Sunday, Oct. 25, 2015 | 2 a.m.
Where there is fire, there is a good chance there is nuclear waste.
As if we really need to be reminded that nuclear waste, however it is disposed of, never goes away, the news this past week should make it clear to everyone that some things really are forever.
Nevadans are used to the idea that burying nuclear waste in the Silver State is an obsession with the nuclear industry and its minions in Congress. It isn’t that they don’t care about the 2 million people who live in Southern Nevada less than 100 miles from their dream of burying close to 80,000 tons of the worst poison known to man, but they don’t. Nor do they care about the impact a nuclear accident would have on our tourist industry.
But that is today’s fight. Yesterday’s fight (going back to the 1970s) was about the low-level nuclear dump site a few miles away from Yucca Mountain in Beatty.
This newspaper fought that dump for well over a decade. It was long and difficult but acted as merely a warmup for us to oppose the high-level dump, which still has some life left in it. The Beatty dump finally closed itself to nuclear waste in 1992. The rest of its existence has been given over to caretaking the site.
Last week the headline read, “No air radiation found, ground testing next after fire at Nevada radioactive waste burial site.” It is a long headline but descriptive in that it shows that after decades of not receiving any low-level radioactive material, there is still the potential of great danger.
Who, for example, could have conceived that a fire would break out in or near the trenches that were used to bury the used medical and other nuke-laden waste? And who could have ever dreamed that the people who pushed so hard for the dumpsite — much like those pushing hard for Yucca Mountain today — would be the people most directly concerned today about what kind of personal and health catastrophe that fire could have produced?
I don’t know if you can see my hand in the air, but it is. And so would be the hands of many other Nevadans who knew way back then that nuclear waste is not our friend.
But all of the above is not the real story. People around the country are used to this newspaper and most other Nevadans crying out at the first sign of nuclear disaster. They dismiss us, of course, suggesting we are either unpatriotic or stricken with a “sky-is-falling” disease for which there is no cure.

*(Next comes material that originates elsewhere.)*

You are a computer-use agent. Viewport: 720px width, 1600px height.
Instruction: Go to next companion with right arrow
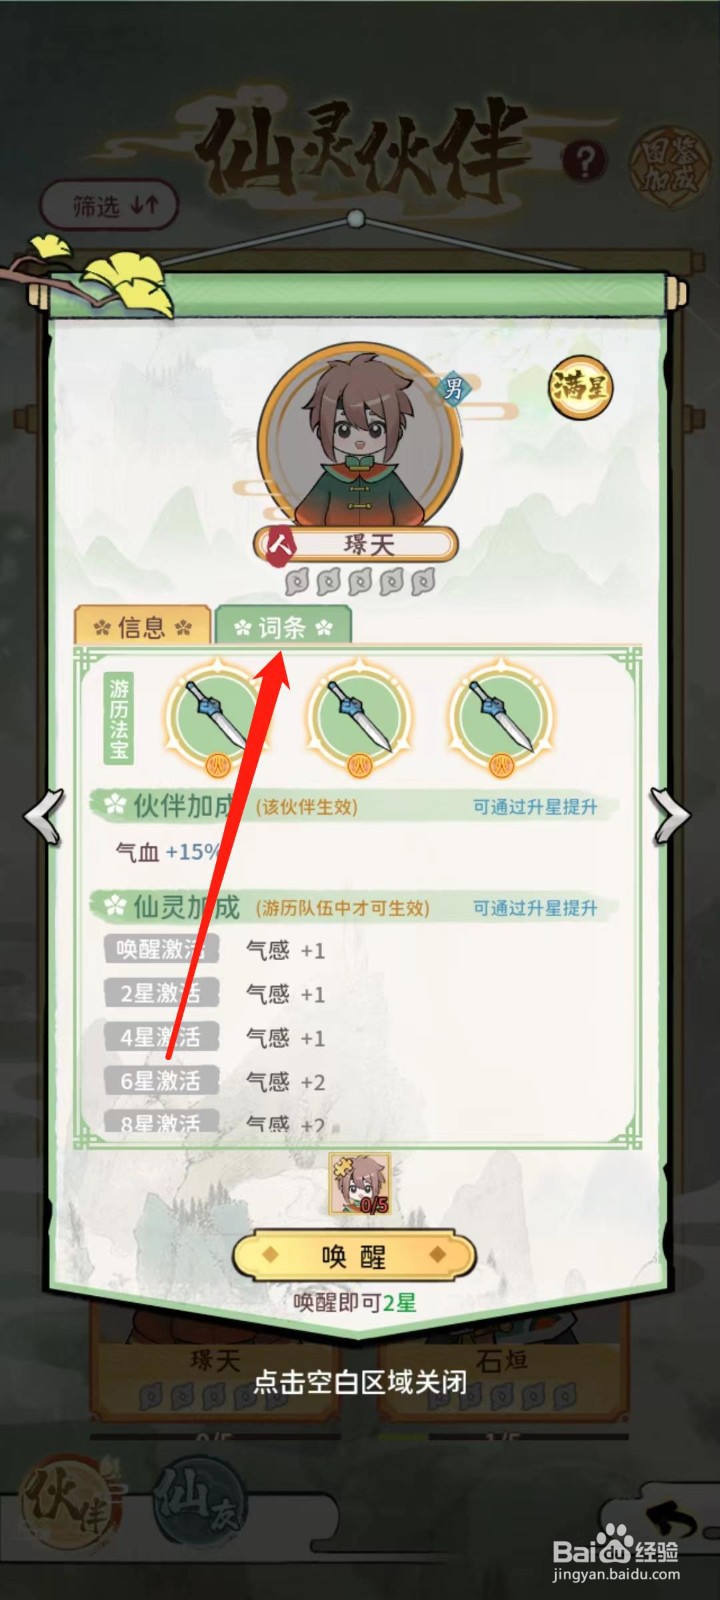pyautogui.click(x=671, y=816)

So here is the rest of this story.
Yes, there is a fire, and yes, it is close to a nuclear waste dump. And yes, the people are concerned about their health and safety. And yes, the federal government and the people who own the dumpsite are saying all is well and there is nothing to worry about. And yes, the attorney general of the state isn’t believing any of that and taking the matter into his own hands to protect the people of his state.
You say that is what Nevada’s AG is supposed to do? You are right.
But, what I have just described isn’t happening in Nevada!
It is happening right now near St. Louis. Here are a few headlines: “Potential ‘Nuclear Fallout’ Imminent As Radioactive Waste Sets to Burn in Missouri & No One Cares”; “St. Louis Plans for Catastrophic Nuclear Event”; “Officials squabble as underground fire burns near radioactive waste dump in St. Louis area.” The list of headlines goes on and on. And so does the fire, which has been burning for five years under a garbage dump, apparently with no end in sight.
But, what is in sight is a nuclear waste dump that contains some really bad stuff, some of it buried close to 80 years ago as a result of the Manhattan Project — the program that gave the world the atom bomb.
The point is that it isn’t Nevada crying wolf and it isn’t the people of Southern Nevada who are in harm’s way if the GOP-controlled Congress has its way and resurrects Yucca Mountain. Right now it is the entire city of St. Louis, most of which probably had no idea the government buried all that radioactive waste so close to humanity, that is beside itself with worry.
To St. Louis I say I am sorry, really sorry, for your troubles. Now you know what we in Nevada have been screaming about for many decades. Let’s not hope another city has to go through the same angst you are going through. Burying nuclear waste near people or any living being has never been a good idea.
Adding radioactive fuel to the fires that burn in or near man-made nuclear garbage dumps is the kind of problem human beings should be smart enough to avoid. But, apparently, that wasn’t the case decades ago in Missouri or Nevada.
In hindsight, we all know we should never have let that happen. A little foresight tells us we should never let it happen again.
Brian Greenspun is owner, publisher and editor of the Sun.